- _Action item_
Take the entries below and print only the lines from the one with "Given: Click the Help" through the one with "Task: Open the accessibility", exactly as they stand, both ends included.

- _Records for processing_
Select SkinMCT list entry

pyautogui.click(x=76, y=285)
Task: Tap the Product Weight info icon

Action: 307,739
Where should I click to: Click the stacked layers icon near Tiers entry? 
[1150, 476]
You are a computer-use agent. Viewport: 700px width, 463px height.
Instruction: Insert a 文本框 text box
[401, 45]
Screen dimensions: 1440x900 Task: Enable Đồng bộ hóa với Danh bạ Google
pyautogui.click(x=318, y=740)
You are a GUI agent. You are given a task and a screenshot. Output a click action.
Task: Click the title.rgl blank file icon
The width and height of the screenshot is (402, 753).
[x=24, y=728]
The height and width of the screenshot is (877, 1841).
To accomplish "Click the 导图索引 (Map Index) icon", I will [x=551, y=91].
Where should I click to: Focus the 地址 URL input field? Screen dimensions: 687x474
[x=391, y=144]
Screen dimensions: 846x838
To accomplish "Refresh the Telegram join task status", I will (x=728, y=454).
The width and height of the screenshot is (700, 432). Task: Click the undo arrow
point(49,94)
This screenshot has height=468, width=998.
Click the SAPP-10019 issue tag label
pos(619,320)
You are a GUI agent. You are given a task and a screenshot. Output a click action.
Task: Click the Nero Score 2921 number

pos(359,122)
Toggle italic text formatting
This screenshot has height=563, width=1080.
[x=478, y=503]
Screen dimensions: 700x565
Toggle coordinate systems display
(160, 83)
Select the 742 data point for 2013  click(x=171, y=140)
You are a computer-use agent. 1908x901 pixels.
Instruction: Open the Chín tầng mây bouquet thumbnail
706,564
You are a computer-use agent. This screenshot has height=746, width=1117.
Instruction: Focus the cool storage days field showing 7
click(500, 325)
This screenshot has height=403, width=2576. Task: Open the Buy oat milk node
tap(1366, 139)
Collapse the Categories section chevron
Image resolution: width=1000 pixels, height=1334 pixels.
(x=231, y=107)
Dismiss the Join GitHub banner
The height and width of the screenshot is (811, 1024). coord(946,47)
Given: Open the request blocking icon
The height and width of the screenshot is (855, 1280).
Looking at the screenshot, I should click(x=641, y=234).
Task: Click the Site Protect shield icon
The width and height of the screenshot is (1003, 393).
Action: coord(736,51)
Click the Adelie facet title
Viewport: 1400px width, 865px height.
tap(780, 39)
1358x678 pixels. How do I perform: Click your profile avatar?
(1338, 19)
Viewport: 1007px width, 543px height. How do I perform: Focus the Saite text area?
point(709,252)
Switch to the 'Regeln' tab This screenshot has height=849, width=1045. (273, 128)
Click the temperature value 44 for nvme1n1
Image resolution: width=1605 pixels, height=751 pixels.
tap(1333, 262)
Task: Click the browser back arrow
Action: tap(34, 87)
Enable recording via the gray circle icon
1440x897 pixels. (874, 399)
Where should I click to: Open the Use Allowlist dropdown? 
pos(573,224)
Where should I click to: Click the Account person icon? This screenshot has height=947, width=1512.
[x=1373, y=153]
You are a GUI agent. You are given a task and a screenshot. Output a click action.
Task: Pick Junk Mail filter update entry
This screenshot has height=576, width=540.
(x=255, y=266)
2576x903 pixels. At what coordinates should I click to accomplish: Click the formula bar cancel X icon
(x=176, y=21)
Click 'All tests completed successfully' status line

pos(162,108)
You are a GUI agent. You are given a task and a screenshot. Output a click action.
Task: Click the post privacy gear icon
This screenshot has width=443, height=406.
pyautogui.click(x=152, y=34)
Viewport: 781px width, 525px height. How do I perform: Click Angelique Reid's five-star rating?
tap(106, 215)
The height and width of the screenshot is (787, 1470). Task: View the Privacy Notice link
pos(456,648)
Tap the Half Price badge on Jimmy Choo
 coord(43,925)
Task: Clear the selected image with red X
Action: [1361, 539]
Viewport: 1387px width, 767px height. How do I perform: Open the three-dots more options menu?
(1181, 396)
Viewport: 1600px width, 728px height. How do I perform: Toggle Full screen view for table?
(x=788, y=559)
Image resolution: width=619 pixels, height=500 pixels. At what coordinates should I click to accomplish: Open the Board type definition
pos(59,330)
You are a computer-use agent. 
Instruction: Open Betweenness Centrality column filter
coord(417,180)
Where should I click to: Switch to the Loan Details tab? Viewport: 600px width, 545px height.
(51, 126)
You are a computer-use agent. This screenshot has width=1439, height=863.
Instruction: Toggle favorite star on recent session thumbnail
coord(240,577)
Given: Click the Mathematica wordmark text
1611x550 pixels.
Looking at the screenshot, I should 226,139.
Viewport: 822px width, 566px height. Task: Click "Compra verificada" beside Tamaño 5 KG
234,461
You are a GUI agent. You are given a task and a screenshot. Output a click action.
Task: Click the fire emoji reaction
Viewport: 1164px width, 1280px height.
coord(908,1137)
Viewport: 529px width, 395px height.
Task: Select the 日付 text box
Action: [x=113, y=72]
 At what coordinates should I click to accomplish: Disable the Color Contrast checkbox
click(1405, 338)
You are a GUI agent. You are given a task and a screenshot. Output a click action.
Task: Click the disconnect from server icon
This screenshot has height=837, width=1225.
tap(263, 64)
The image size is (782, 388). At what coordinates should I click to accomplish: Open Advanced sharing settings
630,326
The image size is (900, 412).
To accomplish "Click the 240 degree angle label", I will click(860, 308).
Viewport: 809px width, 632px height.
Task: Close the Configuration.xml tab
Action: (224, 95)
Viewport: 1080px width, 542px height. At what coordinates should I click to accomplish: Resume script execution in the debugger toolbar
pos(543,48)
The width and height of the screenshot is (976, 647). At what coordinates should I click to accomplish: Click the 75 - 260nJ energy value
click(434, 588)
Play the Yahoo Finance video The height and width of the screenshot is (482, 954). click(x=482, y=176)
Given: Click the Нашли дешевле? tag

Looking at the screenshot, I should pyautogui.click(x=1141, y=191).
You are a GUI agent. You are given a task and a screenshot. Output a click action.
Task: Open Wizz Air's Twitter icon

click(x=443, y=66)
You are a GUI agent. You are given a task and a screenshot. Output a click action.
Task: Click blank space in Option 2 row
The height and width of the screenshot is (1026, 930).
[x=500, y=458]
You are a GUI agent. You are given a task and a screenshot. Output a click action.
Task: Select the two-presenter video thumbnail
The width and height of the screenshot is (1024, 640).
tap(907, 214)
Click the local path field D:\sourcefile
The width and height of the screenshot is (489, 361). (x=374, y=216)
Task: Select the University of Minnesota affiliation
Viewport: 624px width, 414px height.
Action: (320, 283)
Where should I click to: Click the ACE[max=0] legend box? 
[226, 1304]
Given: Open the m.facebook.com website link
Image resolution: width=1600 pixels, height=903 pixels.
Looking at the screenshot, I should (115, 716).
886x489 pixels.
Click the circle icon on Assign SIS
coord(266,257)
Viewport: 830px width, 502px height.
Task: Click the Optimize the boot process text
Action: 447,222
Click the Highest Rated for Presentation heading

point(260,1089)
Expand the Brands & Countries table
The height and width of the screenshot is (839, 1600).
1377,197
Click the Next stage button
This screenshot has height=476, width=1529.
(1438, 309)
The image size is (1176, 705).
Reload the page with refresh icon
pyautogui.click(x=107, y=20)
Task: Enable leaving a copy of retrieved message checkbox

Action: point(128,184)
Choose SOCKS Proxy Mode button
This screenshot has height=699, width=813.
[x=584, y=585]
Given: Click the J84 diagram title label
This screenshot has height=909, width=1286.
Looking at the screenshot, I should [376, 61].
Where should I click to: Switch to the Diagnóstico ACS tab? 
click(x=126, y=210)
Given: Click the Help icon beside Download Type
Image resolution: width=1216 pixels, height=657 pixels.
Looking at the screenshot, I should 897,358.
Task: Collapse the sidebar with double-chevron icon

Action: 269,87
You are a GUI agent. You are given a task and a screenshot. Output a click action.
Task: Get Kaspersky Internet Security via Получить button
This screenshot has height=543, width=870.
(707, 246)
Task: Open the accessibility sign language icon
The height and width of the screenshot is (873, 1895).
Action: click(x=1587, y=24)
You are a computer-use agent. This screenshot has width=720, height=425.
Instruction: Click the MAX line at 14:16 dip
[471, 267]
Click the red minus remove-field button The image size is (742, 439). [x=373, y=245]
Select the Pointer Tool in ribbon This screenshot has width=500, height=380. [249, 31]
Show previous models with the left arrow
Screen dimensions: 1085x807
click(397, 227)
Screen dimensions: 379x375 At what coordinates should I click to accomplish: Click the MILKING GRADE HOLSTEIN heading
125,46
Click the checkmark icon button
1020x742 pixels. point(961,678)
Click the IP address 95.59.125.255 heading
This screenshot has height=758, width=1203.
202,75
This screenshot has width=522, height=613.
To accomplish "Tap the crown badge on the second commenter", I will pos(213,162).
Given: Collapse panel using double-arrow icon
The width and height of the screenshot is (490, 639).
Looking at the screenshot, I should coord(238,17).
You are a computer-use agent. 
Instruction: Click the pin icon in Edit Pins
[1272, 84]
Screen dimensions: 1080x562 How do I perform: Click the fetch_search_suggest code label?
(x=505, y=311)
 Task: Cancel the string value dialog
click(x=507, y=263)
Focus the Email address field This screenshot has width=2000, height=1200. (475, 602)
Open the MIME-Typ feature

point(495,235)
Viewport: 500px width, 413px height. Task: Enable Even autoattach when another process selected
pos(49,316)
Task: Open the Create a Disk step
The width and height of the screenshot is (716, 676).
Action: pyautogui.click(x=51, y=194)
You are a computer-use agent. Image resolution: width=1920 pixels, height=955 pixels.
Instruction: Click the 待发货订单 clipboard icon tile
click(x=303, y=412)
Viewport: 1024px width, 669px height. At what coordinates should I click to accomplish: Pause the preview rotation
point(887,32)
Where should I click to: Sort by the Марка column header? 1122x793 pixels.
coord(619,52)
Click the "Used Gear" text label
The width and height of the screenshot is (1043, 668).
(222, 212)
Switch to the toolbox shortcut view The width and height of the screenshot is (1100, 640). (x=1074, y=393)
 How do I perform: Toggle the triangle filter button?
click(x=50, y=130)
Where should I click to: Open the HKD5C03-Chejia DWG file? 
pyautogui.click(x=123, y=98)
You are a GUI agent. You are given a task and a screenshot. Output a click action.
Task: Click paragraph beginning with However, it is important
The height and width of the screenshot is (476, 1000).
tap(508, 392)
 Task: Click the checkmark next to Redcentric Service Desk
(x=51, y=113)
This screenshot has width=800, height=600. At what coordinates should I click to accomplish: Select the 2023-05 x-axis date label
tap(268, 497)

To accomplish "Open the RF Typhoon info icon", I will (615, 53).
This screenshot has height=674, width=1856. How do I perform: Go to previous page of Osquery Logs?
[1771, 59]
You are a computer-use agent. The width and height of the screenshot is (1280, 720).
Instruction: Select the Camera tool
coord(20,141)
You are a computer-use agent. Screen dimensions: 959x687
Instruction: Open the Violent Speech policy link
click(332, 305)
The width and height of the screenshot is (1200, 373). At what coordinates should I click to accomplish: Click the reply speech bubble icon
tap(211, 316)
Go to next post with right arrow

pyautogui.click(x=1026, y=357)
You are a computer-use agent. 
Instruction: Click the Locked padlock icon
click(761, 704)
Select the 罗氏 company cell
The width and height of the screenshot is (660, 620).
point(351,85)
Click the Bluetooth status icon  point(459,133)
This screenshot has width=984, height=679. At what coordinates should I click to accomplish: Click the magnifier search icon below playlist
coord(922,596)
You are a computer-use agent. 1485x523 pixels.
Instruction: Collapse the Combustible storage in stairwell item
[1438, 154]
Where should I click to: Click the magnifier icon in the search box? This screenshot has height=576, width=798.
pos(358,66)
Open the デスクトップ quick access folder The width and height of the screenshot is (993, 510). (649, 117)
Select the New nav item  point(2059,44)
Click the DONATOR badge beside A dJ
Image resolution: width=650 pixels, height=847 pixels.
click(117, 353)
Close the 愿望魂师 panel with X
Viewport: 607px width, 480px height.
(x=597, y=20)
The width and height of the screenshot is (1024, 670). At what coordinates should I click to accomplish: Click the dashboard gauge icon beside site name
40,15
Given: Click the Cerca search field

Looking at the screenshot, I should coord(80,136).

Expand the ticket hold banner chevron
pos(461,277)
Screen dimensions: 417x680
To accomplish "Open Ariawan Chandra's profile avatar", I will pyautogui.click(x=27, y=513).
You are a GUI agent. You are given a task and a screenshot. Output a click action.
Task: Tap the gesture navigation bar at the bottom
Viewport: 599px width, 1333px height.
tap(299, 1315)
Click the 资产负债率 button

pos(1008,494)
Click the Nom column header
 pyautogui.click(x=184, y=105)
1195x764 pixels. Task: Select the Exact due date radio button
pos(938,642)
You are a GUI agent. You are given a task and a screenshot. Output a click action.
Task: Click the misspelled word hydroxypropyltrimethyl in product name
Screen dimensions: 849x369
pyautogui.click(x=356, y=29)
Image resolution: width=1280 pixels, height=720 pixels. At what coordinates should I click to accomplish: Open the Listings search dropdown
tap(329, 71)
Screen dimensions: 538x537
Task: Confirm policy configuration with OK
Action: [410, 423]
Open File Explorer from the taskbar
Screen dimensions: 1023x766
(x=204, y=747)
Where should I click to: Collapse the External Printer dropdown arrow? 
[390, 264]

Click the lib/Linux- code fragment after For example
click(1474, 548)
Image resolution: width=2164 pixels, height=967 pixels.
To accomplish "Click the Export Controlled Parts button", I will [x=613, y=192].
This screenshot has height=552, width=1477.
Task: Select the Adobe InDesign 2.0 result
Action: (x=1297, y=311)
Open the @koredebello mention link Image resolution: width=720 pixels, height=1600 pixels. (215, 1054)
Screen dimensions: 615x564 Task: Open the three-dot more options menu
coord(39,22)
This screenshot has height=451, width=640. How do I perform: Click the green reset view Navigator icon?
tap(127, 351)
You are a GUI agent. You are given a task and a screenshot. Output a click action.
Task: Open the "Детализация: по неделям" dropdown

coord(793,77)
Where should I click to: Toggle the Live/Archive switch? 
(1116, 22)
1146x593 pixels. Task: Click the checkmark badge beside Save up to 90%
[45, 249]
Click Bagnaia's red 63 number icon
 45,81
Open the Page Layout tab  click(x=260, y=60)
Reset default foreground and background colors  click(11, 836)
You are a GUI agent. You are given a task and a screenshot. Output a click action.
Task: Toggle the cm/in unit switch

- _Task result_
Given: Click the Help icon beside Download Type
Image resolution: width=1216 pixels, height=657 pixels.
Looking at the screenshot, I should 897,358.
Task: Collapse the sidebar with double-chevron icon

Action: 269,87
You are a GUI agent. You are given a task and a screenshot. Output a click action.
Task: Get Kaspersky Internet Security via Получить button
This screenshot has height=543, width=870.
(707, 246)
Task: Open the accessibility sign language icon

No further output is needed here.